What is Thalidomide?
Thalidomide was once talked about as a drug that could help people suffering from multiple myeloma, and it was also used to treat people with Leprosy. It was considered a wonder drug in the 50s, used to treat insomnia, coughs, colds, morning sickness and headaches. But it had tragic effects for expecting mothers and new born children.
Thalidomide was prescribed to many women to help combat morning sickness and it was widely available right across the globe. It was created by the pharmaceutical company Grünenthal, but in 1961 it was withdrawn from almost every country.

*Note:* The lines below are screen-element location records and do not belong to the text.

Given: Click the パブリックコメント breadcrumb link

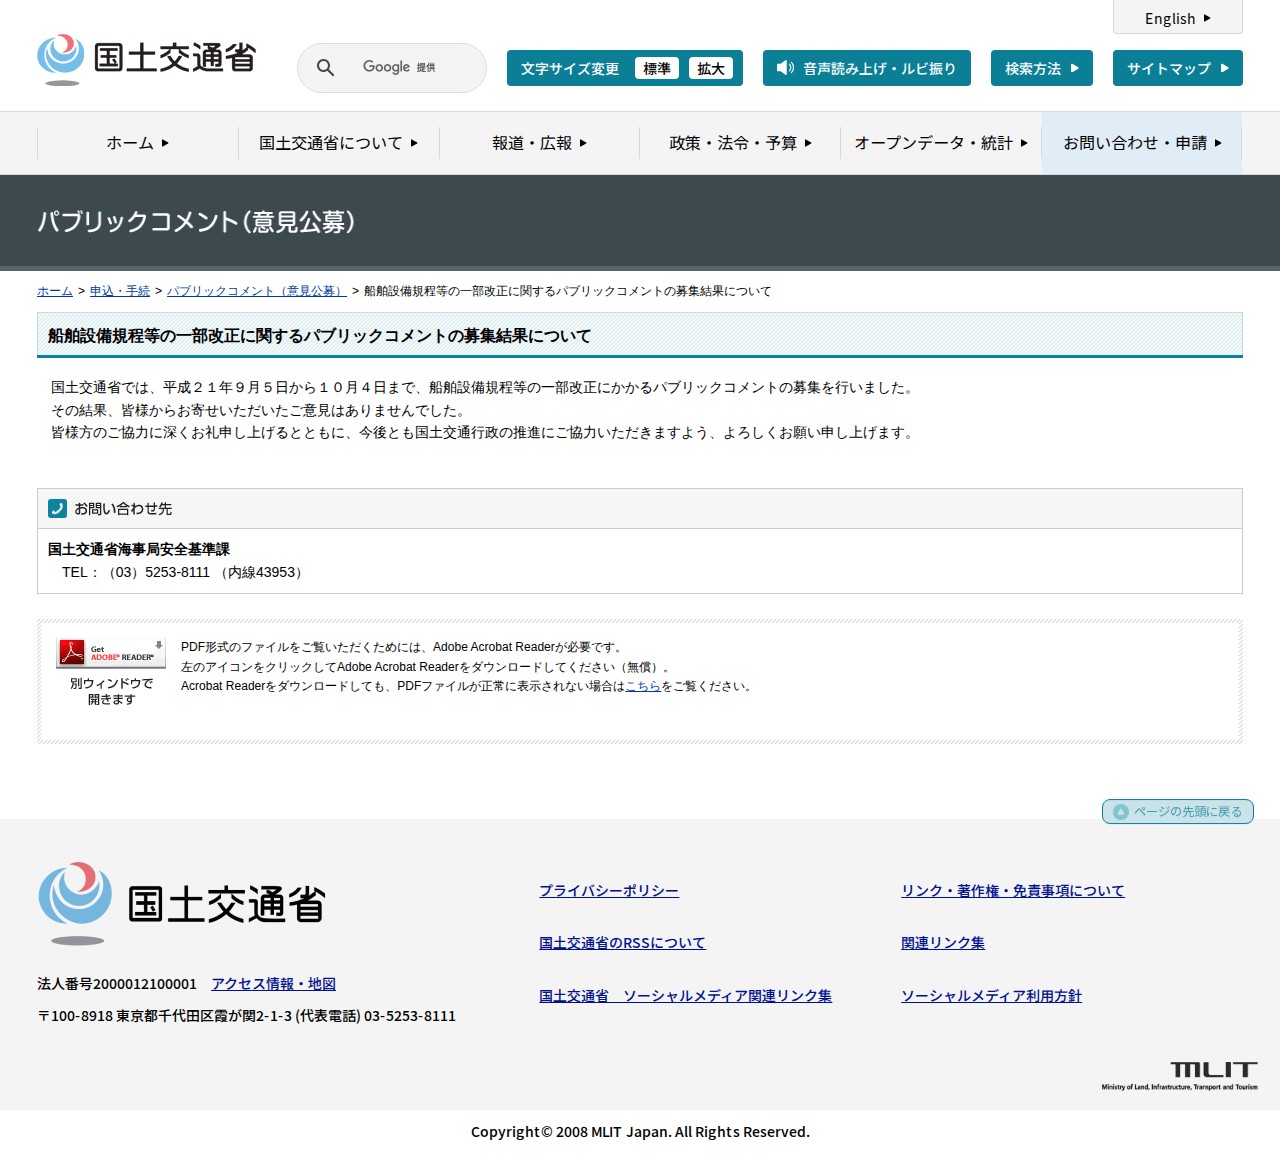Looking at the screenshot, I should coord(256,291).
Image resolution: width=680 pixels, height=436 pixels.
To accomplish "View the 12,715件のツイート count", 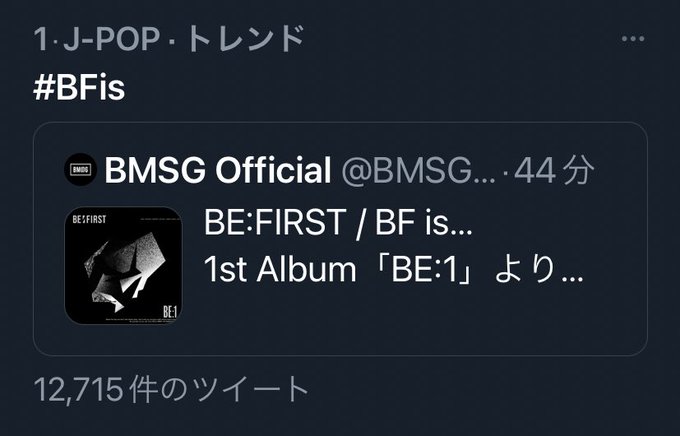I will (171, 389).
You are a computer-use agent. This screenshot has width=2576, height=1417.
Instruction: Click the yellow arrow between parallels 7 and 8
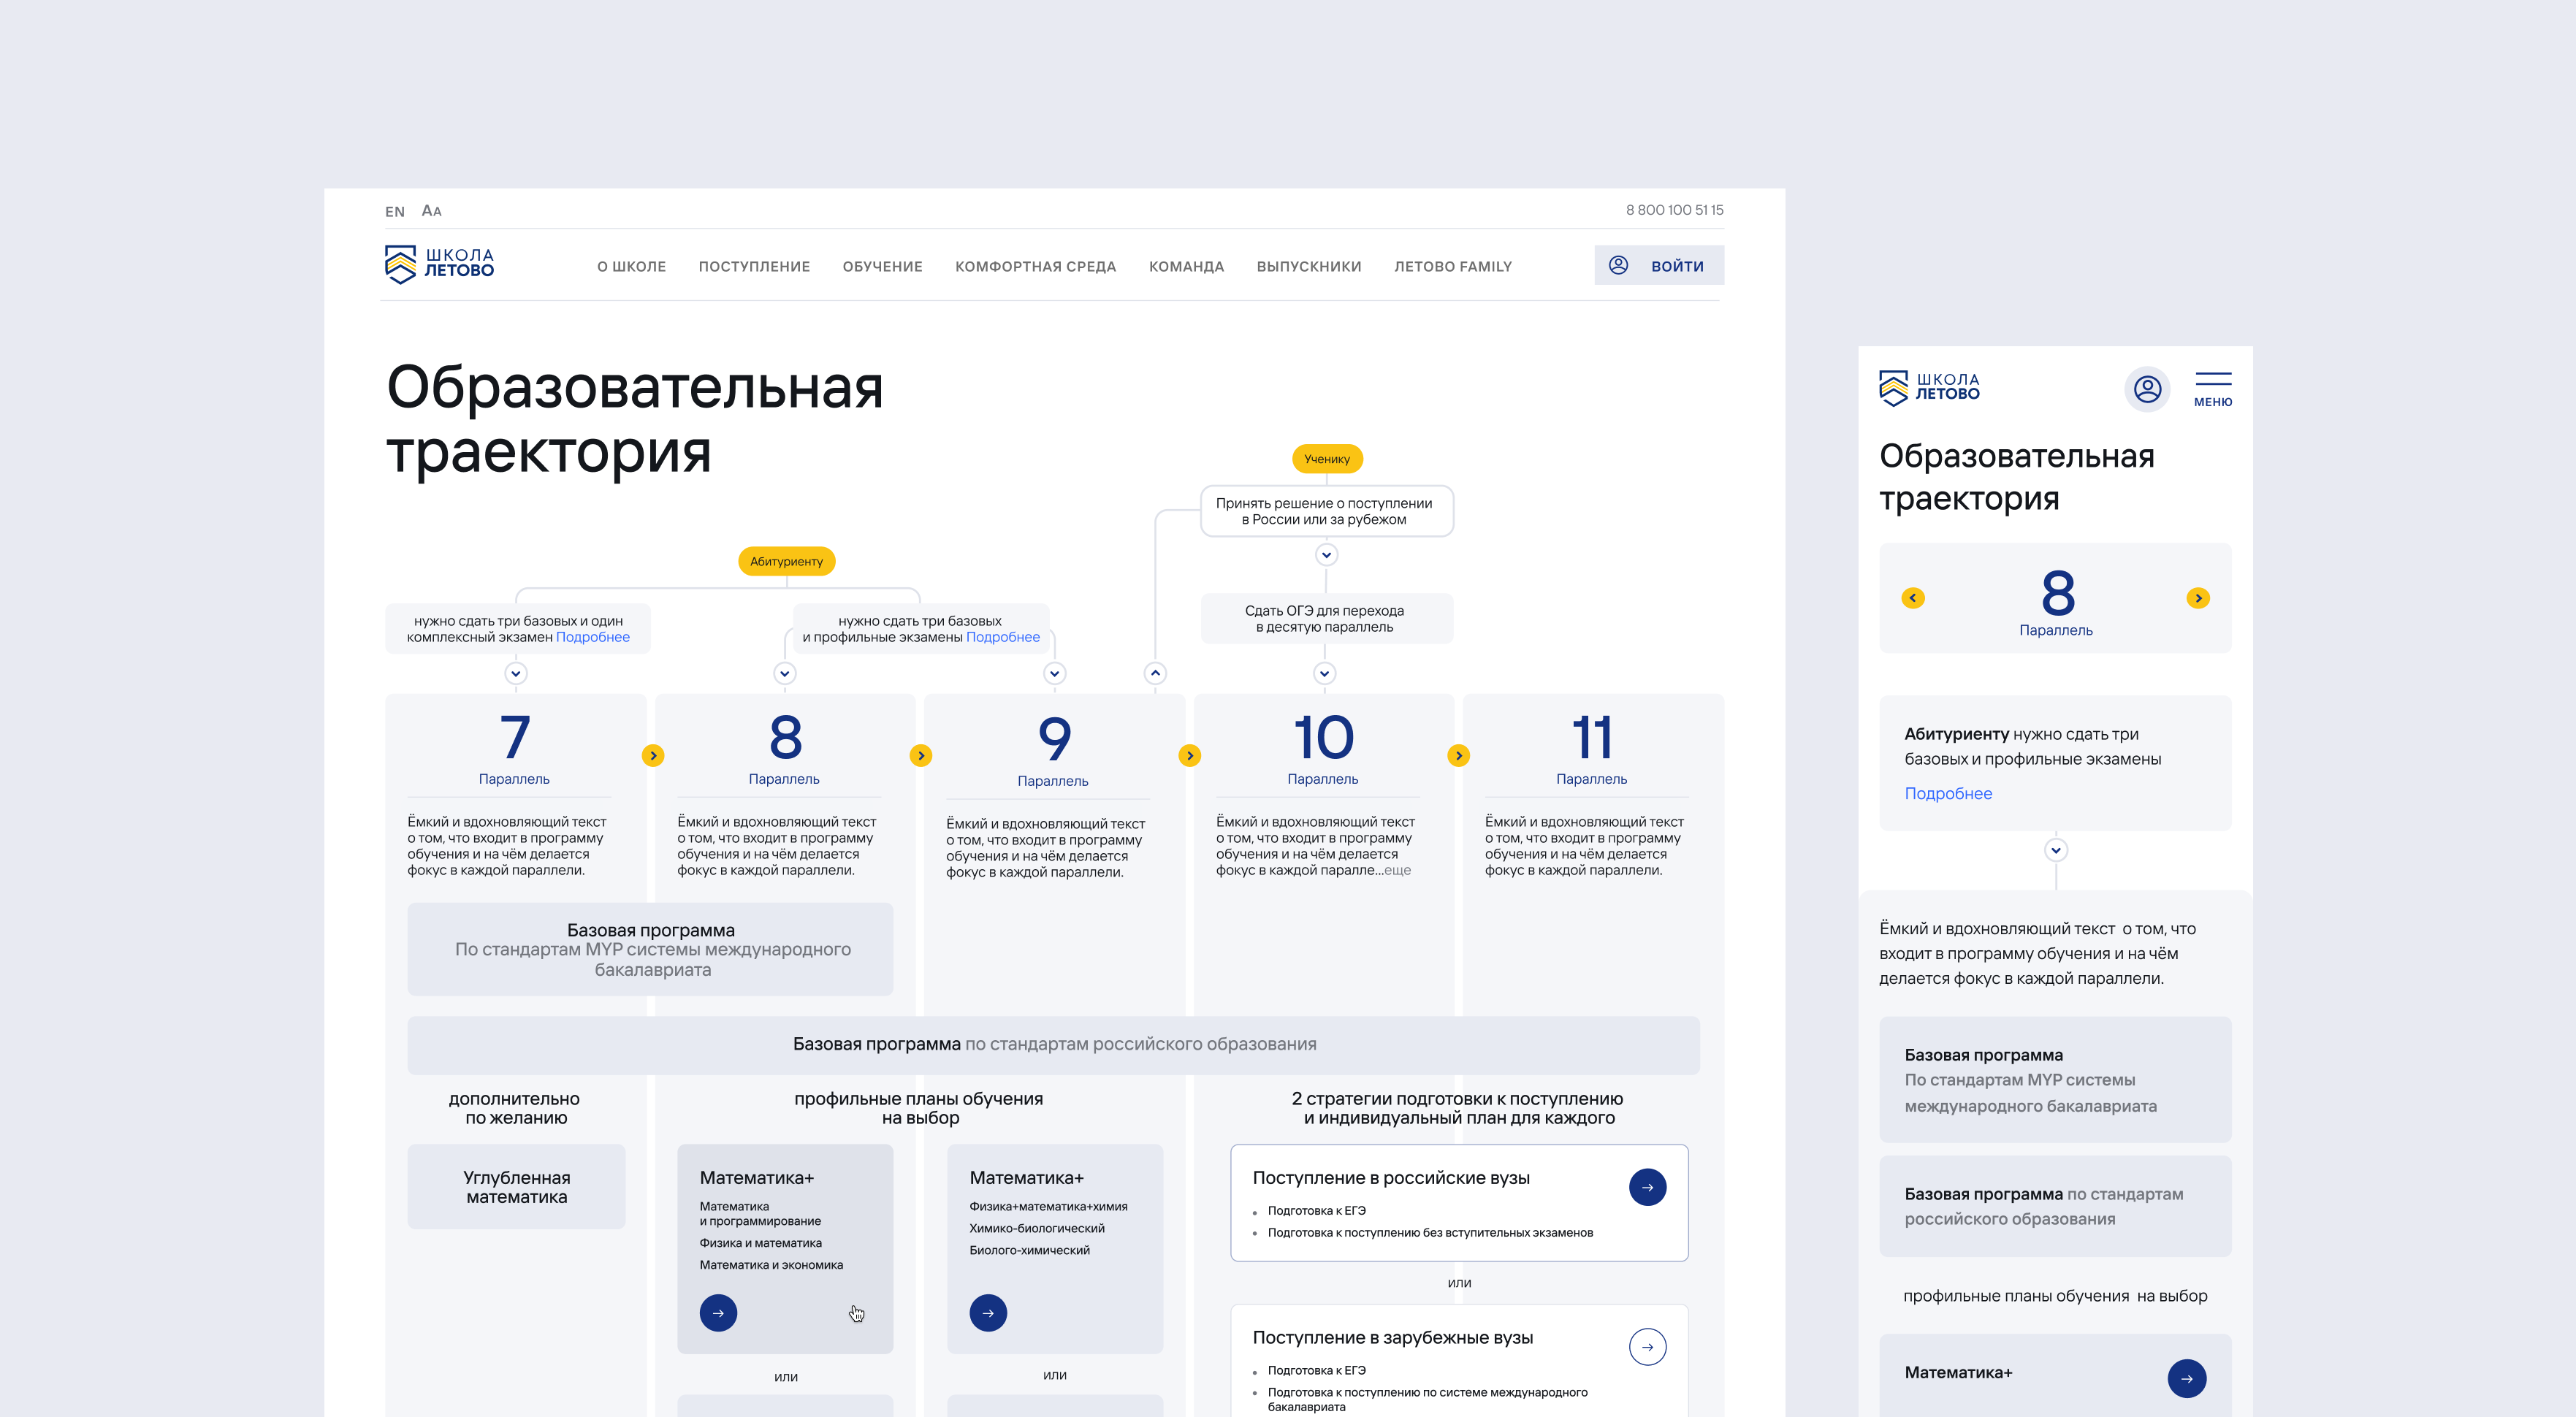pyautogui.click(x=653, y=756)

The use of the drug by mothers was associated with birth defects, with many children being born without limbs. It is estimated that between 10,000 and 20,000 children were affected by the use of Thalidomide, including around 2,000 children in the UK. However many children died within their first few months and only around 450 survivors are alive in the UK today.

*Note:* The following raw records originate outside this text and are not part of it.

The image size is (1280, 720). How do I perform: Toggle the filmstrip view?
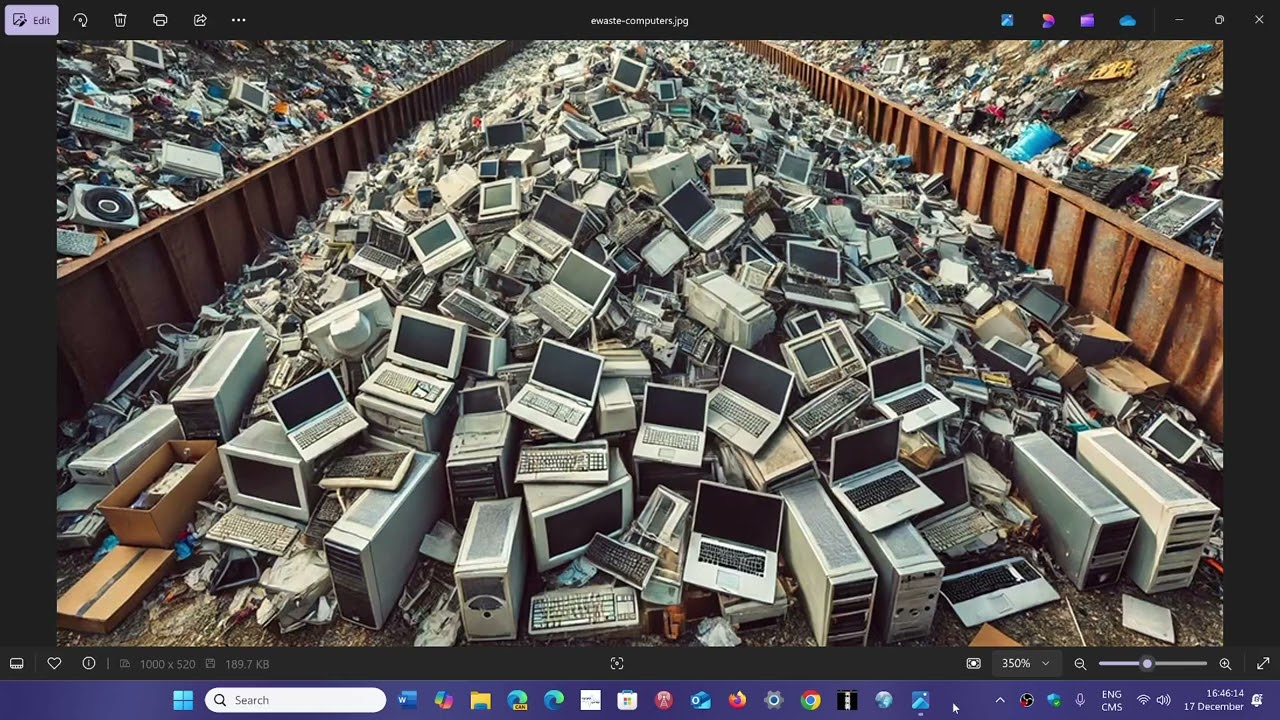tap(17, 663)
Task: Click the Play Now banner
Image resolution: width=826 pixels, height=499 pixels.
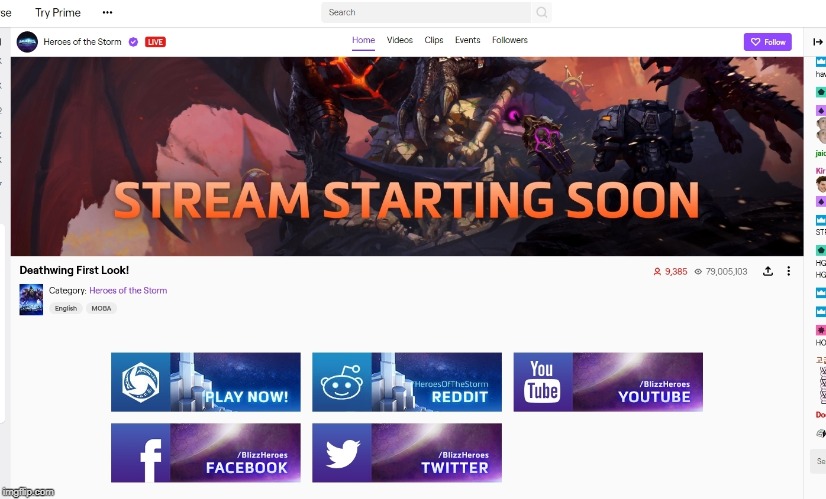Action: [x=205, y=382]
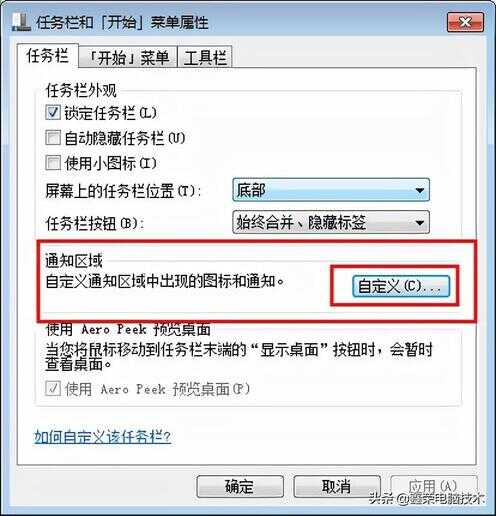Click the 任务栏和「开始」菜单属性 title text
The image size is (496, 516).
(122, 23)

English actor and musician Mat Fraser was one of the people affected by the drug - he was born with phocomelia in both arms. He played drums for Coldplay at the 2012 Paralympics closing ceremony.
After over 50 years, Thalidomide victims have finally received an apology for their suffering. Gruenenthal released an apology and said that the drug's possible side-effects "could not be detected" before it was marketed.
Harald Stock, Gruenenthal's chief executive, unveiled a bronze statue of symbolising a child born without limbs and said: "We ask for forgiveness that for nearly 50 years we didn't find a way of reaching out to you from human being to human being."
However few of those affected are satisfied with the apology, with the president of Thalidomide UK, Freddie Astbury, saying: "So we welcome the apology, but how far do they want to go? It's no good apologising if they won't open discussions on compensation. They've got to seriously consider financial compensation for these people."
Some compensation has been paid to sufferers mainly in Germany.